* _What you have to do_
The answer must consist of every line from the data that holds "blue".

BEGIN

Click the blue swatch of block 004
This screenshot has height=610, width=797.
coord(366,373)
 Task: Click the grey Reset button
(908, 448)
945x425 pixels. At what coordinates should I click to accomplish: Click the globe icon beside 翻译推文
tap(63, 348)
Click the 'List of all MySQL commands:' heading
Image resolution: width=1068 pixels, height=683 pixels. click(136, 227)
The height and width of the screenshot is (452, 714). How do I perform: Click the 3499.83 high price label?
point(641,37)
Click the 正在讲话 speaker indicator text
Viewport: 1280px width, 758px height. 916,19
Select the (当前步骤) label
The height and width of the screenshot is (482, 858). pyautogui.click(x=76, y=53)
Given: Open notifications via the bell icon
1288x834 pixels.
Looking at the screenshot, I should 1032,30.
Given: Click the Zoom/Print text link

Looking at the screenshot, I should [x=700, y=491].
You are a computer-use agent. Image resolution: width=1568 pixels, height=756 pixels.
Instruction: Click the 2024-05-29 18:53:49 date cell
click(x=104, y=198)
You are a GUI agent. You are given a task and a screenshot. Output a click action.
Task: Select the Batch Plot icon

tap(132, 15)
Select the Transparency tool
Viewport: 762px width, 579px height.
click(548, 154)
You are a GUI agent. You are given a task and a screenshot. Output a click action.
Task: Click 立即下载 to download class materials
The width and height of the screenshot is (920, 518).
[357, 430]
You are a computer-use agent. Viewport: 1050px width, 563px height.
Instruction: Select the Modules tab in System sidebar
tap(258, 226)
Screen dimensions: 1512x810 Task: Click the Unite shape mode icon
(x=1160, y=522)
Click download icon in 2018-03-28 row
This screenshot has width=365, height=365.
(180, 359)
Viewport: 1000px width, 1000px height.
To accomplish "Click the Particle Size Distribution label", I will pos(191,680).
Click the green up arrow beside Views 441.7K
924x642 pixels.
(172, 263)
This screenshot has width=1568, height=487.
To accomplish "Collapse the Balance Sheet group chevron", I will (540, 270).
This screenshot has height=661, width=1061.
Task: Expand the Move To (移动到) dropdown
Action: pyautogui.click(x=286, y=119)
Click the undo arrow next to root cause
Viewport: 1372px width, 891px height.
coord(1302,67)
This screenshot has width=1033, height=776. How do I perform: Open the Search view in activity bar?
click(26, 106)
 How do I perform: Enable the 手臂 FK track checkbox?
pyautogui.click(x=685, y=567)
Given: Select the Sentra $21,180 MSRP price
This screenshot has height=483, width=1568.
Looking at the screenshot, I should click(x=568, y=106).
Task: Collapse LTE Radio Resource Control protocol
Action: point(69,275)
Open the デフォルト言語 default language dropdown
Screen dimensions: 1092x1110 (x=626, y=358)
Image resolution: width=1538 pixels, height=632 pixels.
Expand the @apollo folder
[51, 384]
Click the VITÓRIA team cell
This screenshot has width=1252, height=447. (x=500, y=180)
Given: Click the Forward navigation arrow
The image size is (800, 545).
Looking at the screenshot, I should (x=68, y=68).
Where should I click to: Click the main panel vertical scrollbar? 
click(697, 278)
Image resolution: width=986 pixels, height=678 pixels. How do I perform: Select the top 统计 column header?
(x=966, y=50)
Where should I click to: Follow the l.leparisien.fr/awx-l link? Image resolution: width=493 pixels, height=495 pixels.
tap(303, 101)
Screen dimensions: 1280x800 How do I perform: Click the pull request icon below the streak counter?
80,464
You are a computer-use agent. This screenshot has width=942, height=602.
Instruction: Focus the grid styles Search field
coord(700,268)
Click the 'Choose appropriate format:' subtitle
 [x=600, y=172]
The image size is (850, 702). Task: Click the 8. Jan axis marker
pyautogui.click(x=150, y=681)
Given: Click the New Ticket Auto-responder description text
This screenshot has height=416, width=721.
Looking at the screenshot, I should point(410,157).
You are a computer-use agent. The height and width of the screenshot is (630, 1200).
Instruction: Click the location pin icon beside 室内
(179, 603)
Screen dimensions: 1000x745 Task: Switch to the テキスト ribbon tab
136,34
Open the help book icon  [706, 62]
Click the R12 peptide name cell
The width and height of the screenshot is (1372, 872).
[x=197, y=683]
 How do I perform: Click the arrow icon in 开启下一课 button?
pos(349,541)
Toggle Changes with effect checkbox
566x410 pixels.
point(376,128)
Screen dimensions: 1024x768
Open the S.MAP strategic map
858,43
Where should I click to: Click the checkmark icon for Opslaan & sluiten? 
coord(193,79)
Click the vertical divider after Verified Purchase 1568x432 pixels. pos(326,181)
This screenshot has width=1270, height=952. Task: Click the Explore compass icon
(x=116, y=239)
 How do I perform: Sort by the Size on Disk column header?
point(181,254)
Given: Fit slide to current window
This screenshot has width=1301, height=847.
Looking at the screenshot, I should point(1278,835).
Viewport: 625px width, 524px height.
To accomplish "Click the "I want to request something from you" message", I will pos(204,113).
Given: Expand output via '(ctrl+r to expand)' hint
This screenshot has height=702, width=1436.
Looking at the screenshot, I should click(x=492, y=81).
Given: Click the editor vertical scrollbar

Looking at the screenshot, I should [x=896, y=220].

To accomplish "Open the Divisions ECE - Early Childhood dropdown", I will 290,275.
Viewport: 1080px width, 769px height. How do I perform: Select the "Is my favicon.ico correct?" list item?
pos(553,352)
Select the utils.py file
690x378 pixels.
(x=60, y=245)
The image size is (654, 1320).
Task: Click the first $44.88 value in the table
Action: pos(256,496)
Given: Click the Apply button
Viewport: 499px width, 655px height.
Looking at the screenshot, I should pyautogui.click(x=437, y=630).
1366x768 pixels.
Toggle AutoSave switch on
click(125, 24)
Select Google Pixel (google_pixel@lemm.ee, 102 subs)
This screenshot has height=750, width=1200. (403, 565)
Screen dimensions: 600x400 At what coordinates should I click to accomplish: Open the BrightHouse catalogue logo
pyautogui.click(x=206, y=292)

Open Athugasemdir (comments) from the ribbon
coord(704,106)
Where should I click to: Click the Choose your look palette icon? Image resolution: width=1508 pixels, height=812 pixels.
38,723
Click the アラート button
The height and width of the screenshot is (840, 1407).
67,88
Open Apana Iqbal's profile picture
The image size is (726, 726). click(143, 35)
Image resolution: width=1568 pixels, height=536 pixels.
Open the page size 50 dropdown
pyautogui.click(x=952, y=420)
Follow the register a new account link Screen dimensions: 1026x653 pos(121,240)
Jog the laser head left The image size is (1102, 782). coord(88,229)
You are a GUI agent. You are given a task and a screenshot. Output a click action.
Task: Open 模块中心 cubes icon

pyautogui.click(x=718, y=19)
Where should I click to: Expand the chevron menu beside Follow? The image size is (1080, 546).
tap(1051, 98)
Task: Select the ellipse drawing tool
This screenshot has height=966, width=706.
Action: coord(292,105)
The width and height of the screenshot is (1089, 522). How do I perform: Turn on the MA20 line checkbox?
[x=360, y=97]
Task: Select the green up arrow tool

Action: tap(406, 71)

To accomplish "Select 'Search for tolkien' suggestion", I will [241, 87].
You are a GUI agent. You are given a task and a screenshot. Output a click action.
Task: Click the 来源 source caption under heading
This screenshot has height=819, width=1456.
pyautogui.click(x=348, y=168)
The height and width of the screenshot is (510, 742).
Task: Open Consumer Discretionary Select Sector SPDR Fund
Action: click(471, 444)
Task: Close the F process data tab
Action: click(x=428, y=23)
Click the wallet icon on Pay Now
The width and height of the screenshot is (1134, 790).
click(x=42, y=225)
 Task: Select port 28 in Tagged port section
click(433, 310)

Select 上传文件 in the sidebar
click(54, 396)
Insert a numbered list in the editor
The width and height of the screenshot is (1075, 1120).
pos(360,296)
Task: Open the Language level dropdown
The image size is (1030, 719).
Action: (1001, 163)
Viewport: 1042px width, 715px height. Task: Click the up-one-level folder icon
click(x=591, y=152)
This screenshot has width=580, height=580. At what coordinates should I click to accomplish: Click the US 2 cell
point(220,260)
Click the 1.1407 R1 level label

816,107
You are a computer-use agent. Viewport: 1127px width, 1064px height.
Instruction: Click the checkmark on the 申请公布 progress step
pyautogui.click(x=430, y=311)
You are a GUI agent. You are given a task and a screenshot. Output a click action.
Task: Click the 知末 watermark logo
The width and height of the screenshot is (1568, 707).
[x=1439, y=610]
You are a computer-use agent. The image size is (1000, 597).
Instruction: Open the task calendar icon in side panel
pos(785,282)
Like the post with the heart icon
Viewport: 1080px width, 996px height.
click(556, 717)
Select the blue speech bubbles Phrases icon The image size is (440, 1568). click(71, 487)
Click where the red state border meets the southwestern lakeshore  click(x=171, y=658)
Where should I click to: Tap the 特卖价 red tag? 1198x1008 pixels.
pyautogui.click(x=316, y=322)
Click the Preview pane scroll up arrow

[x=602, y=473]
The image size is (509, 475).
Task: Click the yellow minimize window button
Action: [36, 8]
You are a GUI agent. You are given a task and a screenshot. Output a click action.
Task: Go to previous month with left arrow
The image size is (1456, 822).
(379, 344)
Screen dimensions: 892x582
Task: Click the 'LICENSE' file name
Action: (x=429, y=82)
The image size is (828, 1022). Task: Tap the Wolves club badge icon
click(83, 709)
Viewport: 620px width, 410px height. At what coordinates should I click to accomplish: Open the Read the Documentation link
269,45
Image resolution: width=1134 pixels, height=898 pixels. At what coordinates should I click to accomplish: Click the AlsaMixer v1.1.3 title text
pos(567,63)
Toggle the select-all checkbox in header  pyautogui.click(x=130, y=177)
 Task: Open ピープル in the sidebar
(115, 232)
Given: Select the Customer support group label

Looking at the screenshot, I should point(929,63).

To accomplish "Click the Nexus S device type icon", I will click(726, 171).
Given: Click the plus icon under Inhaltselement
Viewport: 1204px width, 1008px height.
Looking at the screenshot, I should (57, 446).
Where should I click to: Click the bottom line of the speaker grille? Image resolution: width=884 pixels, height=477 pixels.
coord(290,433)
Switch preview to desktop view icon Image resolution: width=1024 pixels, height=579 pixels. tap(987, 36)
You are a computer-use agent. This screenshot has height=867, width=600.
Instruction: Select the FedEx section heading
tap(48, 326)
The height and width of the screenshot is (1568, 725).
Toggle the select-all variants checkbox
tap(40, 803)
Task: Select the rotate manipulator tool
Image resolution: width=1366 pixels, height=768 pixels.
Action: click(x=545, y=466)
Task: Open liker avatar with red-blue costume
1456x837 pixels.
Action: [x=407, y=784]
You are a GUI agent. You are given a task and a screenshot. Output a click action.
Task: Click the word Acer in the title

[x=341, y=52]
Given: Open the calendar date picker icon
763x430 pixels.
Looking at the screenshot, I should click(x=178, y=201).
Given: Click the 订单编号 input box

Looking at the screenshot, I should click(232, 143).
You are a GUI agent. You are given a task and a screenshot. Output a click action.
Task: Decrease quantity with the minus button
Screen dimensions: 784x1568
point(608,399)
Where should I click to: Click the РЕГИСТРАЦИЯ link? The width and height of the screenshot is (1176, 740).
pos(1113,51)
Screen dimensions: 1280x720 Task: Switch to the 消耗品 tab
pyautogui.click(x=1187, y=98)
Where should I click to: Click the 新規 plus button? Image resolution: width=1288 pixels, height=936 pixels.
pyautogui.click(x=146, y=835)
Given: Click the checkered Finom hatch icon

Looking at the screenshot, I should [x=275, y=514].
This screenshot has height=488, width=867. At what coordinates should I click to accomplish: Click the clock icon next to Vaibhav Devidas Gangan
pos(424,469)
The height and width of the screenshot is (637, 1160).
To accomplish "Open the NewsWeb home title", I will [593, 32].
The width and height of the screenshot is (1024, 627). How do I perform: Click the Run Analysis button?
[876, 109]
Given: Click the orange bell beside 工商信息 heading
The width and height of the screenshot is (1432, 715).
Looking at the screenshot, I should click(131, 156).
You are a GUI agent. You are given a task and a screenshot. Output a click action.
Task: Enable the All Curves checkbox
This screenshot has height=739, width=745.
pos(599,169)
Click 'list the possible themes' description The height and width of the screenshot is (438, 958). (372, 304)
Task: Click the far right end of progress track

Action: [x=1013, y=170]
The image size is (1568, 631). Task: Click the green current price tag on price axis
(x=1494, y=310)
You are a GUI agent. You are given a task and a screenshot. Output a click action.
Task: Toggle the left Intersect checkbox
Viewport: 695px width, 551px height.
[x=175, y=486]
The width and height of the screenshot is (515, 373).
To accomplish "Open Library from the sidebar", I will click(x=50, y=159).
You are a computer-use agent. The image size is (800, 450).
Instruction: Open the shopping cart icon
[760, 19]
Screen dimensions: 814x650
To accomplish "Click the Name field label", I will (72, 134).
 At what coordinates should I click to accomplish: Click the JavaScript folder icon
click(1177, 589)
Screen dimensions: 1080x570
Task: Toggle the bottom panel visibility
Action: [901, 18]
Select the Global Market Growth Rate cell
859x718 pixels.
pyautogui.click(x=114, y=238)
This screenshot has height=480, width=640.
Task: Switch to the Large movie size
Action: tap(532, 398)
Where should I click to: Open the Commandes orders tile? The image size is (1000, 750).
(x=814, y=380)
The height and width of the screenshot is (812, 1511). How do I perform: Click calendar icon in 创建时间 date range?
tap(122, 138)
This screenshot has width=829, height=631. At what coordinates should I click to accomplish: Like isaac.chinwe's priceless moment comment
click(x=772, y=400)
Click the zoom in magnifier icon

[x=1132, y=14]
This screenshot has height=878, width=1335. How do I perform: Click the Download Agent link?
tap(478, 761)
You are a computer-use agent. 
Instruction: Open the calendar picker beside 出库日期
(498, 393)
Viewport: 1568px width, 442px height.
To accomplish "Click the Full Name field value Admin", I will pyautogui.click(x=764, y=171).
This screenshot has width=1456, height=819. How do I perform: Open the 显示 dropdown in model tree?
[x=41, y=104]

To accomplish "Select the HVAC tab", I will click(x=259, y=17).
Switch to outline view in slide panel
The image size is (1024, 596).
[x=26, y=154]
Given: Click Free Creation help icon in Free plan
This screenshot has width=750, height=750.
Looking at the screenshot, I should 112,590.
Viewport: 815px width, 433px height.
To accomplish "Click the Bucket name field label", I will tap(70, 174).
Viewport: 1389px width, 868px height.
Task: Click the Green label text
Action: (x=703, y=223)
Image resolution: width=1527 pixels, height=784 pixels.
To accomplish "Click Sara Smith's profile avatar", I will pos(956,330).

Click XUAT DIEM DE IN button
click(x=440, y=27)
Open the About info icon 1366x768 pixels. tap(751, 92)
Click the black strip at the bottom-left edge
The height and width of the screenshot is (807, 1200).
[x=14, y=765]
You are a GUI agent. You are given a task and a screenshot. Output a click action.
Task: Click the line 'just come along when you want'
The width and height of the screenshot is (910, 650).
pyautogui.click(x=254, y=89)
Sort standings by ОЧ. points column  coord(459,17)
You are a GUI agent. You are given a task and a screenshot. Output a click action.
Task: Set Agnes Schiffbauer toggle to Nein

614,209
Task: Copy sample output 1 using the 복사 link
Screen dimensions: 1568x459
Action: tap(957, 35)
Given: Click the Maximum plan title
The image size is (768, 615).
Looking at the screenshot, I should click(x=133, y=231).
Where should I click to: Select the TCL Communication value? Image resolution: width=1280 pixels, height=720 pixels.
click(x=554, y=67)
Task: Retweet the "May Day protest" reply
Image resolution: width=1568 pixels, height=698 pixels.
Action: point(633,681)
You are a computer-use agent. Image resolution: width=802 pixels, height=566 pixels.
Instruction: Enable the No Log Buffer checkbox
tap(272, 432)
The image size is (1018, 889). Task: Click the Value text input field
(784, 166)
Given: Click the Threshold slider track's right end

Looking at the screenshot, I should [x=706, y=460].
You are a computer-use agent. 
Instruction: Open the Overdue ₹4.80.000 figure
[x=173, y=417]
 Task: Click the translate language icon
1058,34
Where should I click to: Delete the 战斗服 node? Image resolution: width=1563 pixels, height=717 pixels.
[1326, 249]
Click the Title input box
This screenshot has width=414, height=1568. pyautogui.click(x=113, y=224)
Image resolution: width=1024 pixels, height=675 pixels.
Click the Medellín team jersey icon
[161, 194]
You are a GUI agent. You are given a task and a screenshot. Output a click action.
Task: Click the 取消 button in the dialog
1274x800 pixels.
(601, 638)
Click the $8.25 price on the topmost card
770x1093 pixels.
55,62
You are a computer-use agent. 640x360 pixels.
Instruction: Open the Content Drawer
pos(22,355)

END

* _Exercise answer_
Click the blue swatch of block 004
Select the blue speech bubbles Phrases icon The image size is (440, 1568). click(71, 487)
Task: Open liker avatar with red-blue costume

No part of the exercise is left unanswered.